Chronic liver disease





Anatomy, embryology, pathophysiology





  • The liver is located in the right upper quadrant of the abdomen below the diaphragm. It is mostly covered by ribs but the lower portion of the liver is palpable below the right costal margin. The liver is divided into four anatomic lobes: right, left, quadrate and caudate.



  • At the anterior surface of the liver, the falciform ligament separates the left and right lobes. The falciform ligament binds the liver to the anterior abdominal wall. At the visceral surface, the ligamentum teres separates the left and right lobes.



  • The quadrate and caudate lobes are adjoint with the right lobe. The quadrate lobe is demarcated by the gallbladder, porta hepatis and ligamentum teres. The caudate lobe is demarcated by the inferior vena cava, porta hepatis and ligamentum venosum.

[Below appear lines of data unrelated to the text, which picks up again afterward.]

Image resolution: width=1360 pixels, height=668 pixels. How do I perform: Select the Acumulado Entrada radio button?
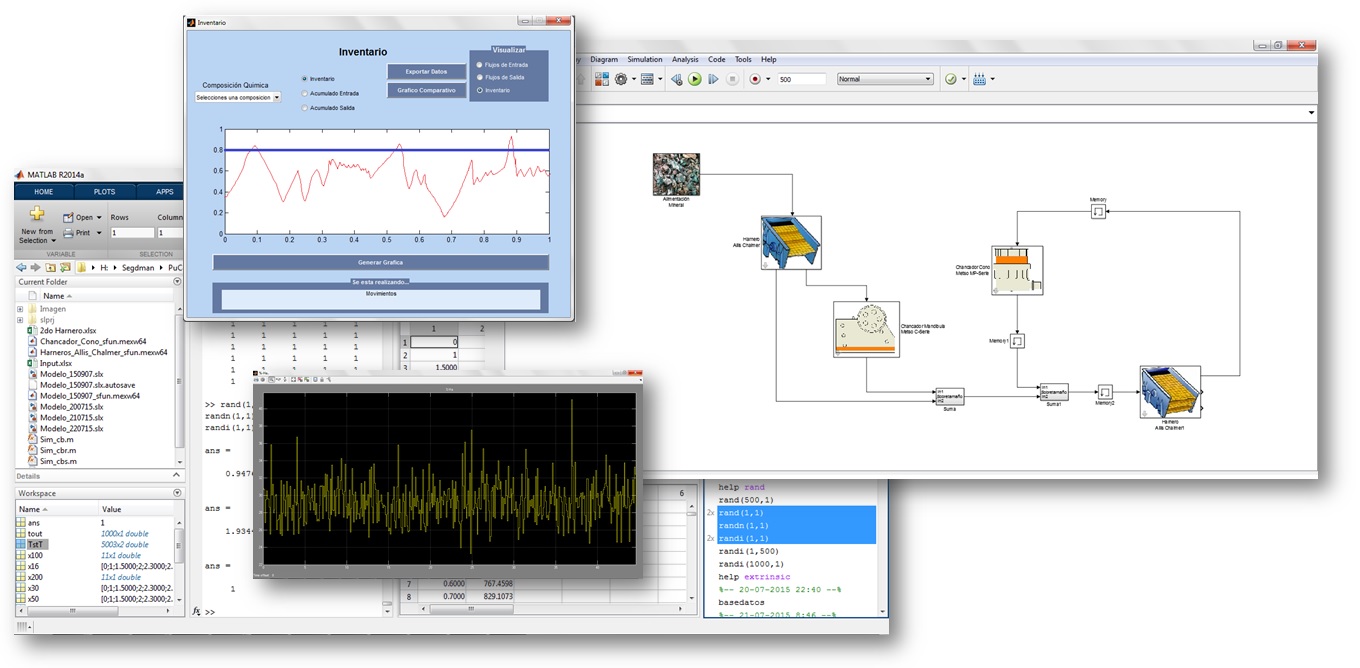[305, 93]
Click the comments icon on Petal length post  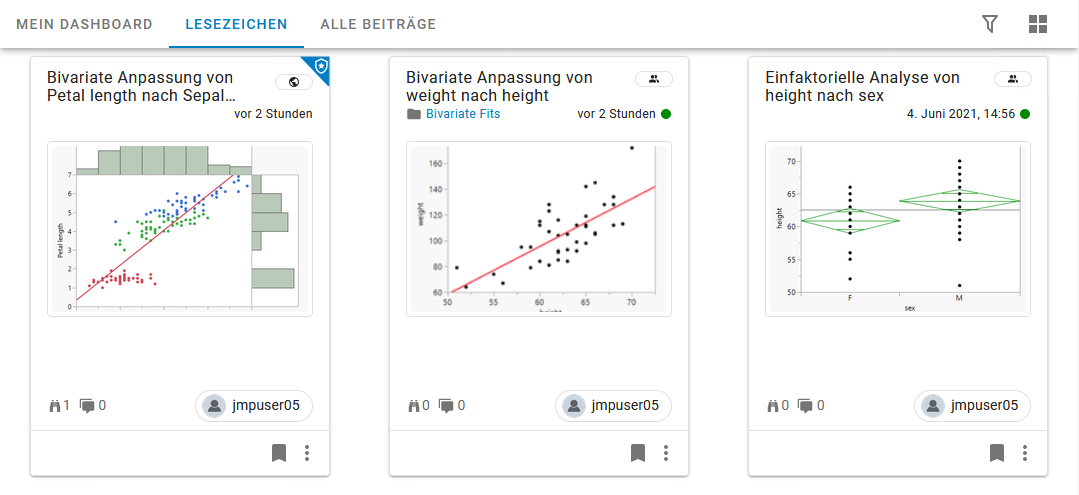click(x=88, y=405)
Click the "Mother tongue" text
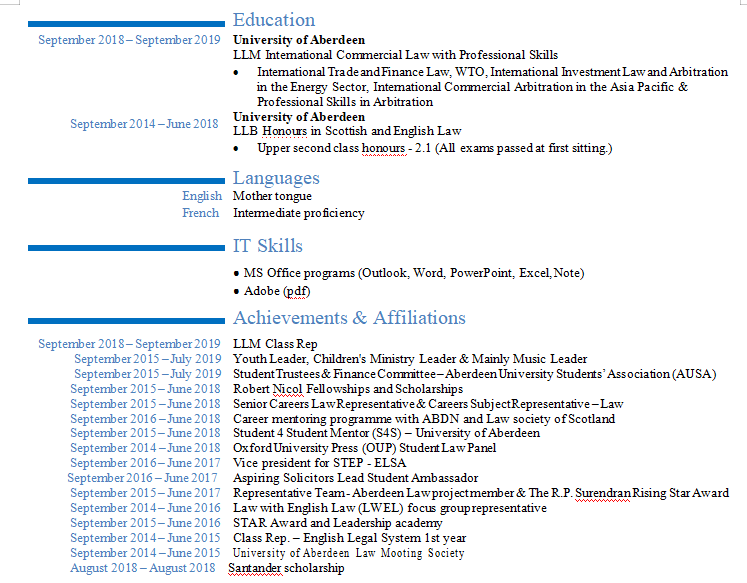The height and width of the screenshot is (583, 747). tap(272, 197)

  • The Couinaud classification divides liver tissue into eight segments. On a frontal view, segments 6 and 7 are not visible, as these are located posteriorly. The right border is formed by segments 5 and 8.



  • At embryologic day 22, the liver tissue starts developing from an endodermal thickening called the hepatic plate, which is located on the ventral side of the duodenum. Cells in the hepatic plate proliferate and develop into the hepatic diverticulum. The hepatic diverticulum gives rise to hepatoblasts, and from hepatoblasts to hepatocytes and bile canaliculi. At an embryological stage, the liver serves as a hematopoietic organ.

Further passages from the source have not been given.